目前绿语,語言服務(wù)在中譯語通整體收入中的確只占據(jù)很小一部分(are playing a smaller role 同上也是名詞改動詞的方法),但未來候址,這個市場會有極大的發(fā)展吕粹。與發(fā)展迅速的大數(shù)據(jù)和人工智能相比,語言服務(wù)市場同前沿技術(shù)的融合相對緩慢(are at a completely different market level? 這里難以理解岗仑,我只會翻譯成兩者的水平并不在同一個層面上)匹耕。我想強調(diào)的是語言行業(yè)應該借助人工智能,而不是繼續(xù)遵循傳統(tǒng)方式( in the traditional way 動詞和名詞轉(zhuǎn)換)荠雕。就像我在澳大利亞的世界翻譯大會(FIT)主題演講中提到的一樣稳其,我們必須迎接( be open to 迎接就是開放懷抱)人工智能,與其共同成長炸卑,為語言服務(wù)創(chuàng)建更好的未來(for the創(chuàng)建(動詞) future of the language industry.)既鞠。我們之所以可以與海爾、通用電氣(GE general electric)盖文、阿里巴巴等這樣的行業(yè)巨頭進行合作(clients 有客戶即與……合作)嘱蛋,是因為(之所以……是因為,是根據(jù)原文邏輯關(guān)系推出的)我們擁有整個大數(shù)據(jù)平臺背后的語言技術(shù)五续,也正因為如此(so)洒敏,我們的平臺才能處理跨語言大數(shù)據(jù),這就是(破折號的作用返帕,順序相反)我們的核心價值桐玻。(key asset - cross-language big data.)
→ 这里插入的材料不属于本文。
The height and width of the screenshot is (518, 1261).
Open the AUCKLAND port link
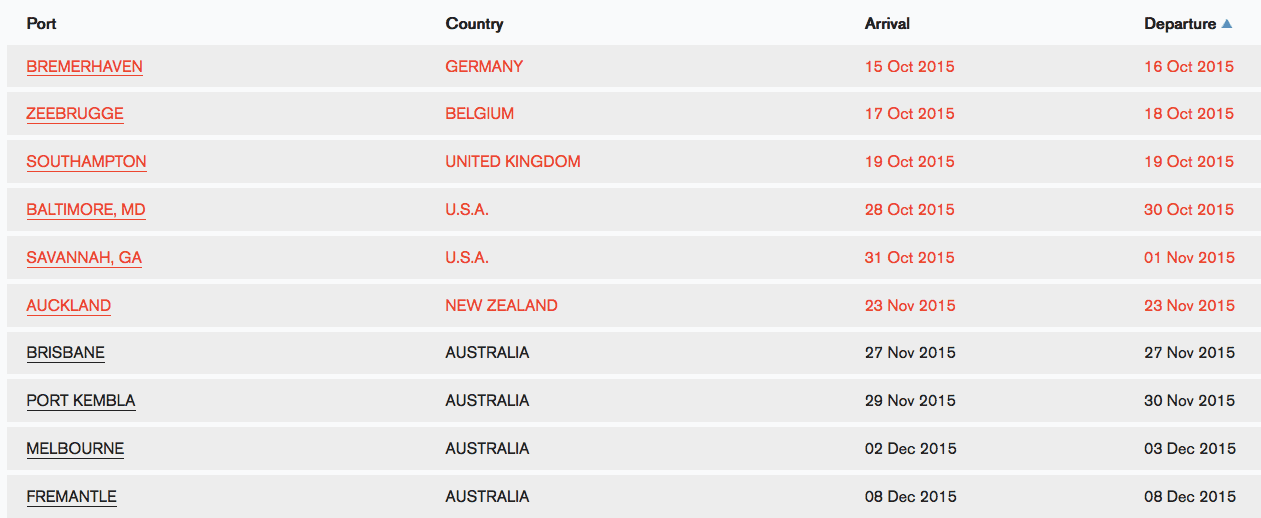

That’s the future. Take our industrial big data platform as an example, all those language technologies have been automatically embedded in the big data platform. Underneath the platform we have the language technology infrastructure. In this way, we have established a link between language and data, initiating a brand new future for the language service industry.
我們可以預見未來(That’s the future. ),以我們的大數(shù)據(jù)行業(yè)平臺為例荆萤,所有這些語言技術(shù)已經(jīng)自動嵌入(embedded in)大數(shù)據(jù)平臺镊靴。通過這種方式铣卡,我們已經(jīng)將語言和數(shù)據(jù)連接起來(established a link 不說建立聯(lián)系,不像中國話偏竟,名詞改動詞)煮落,為語言服務(wù)行業(yè)打造全新的未來(initiating a brand new future(打造未來,愿意為開始踊谋,要靈活翻譯) )蝉仇。